- [Problem to solve]: Working from the top of the listing below, retype each line through the line containing "Task: Open the flow slider arrow", both included, with no pictures.

==============================

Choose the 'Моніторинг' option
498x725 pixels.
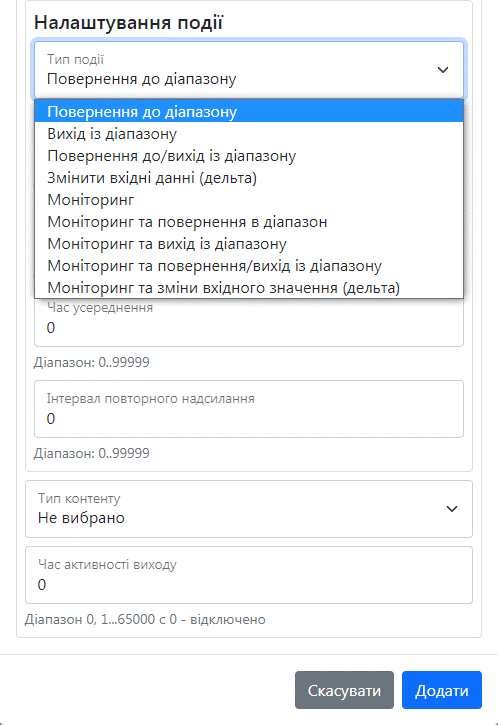coord(249,200)
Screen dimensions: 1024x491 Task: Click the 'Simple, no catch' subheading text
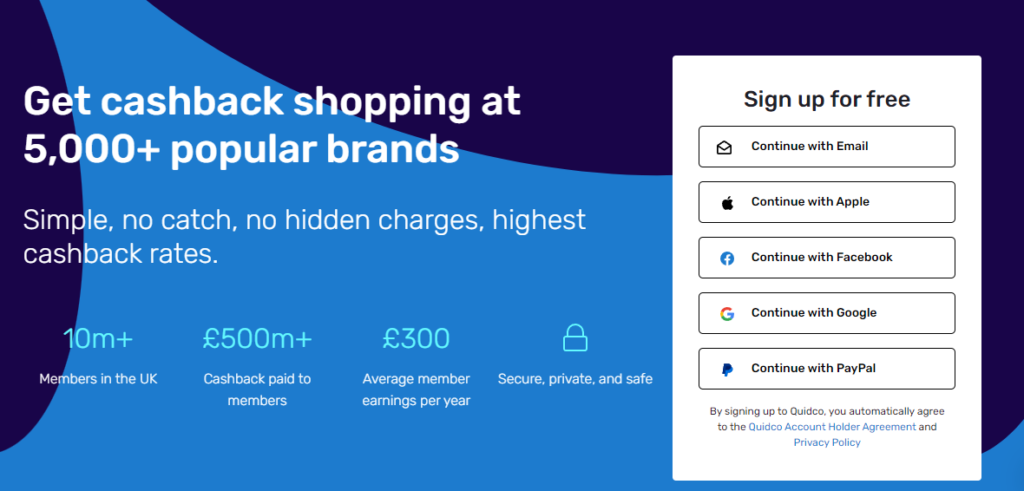pos(304,236)
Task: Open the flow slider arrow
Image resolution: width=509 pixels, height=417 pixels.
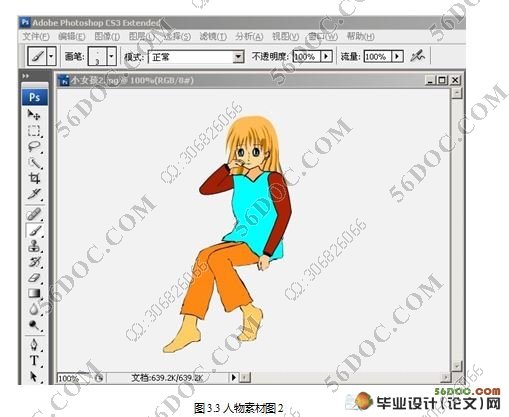Action: pyautogui.click(x=397, y=56)
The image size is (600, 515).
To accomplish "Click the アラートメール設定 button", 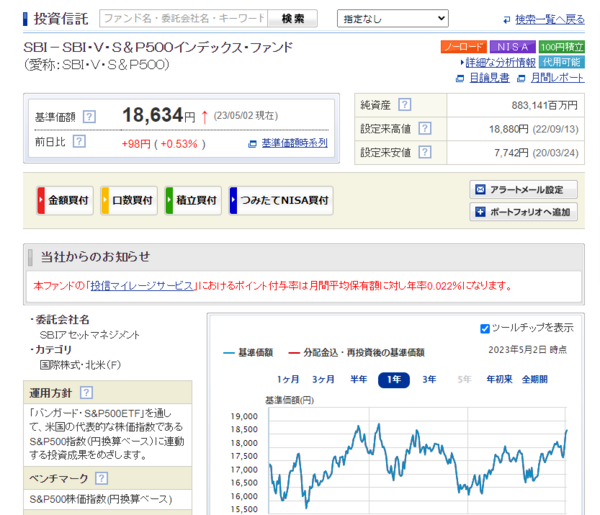I will [524, 190].
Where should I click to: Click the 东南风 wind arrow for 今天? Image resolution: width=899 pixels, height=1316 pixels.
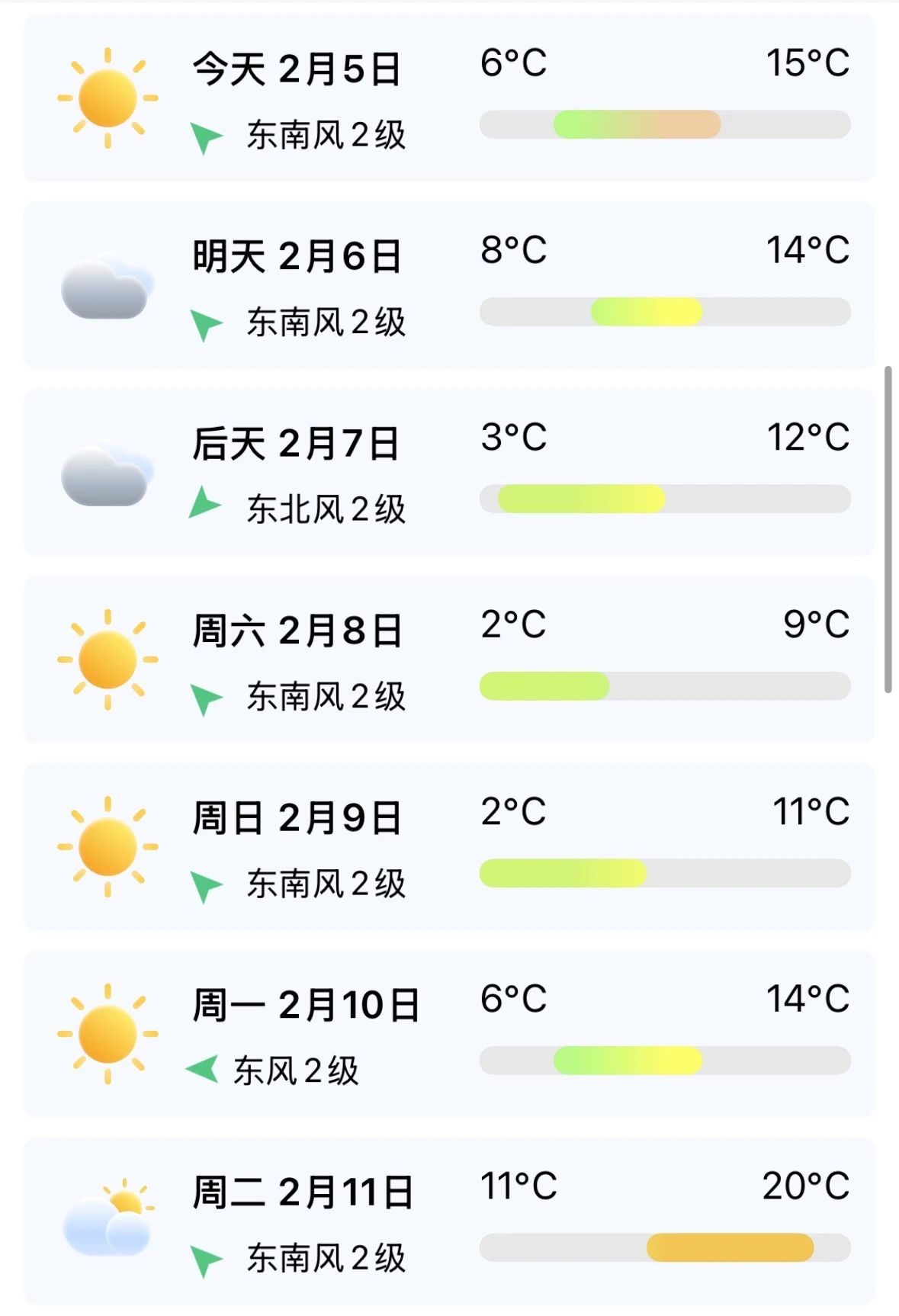205,137

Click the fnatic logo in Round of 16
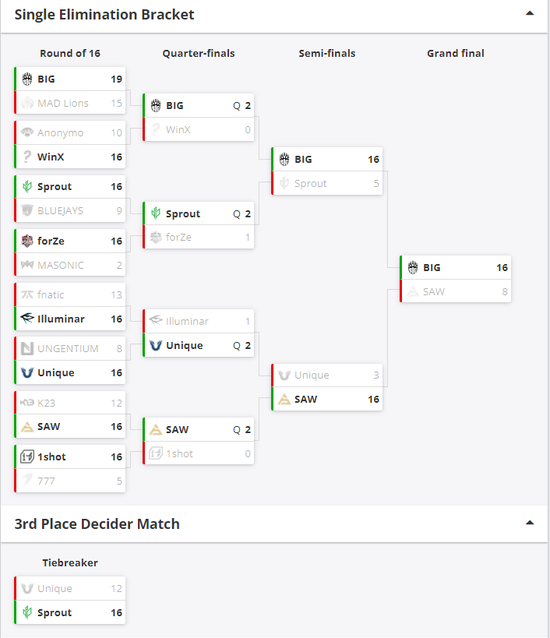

==============================

- [Solution to the problem]:
Choose the 'Моніторинг' option
498x725 pixels.
coord(249,200)
Screen dimensions: 1024x491 Task: Click the 'Simple, no catch' subheading text
pos(304,236)
Task: Open the flow slider arrow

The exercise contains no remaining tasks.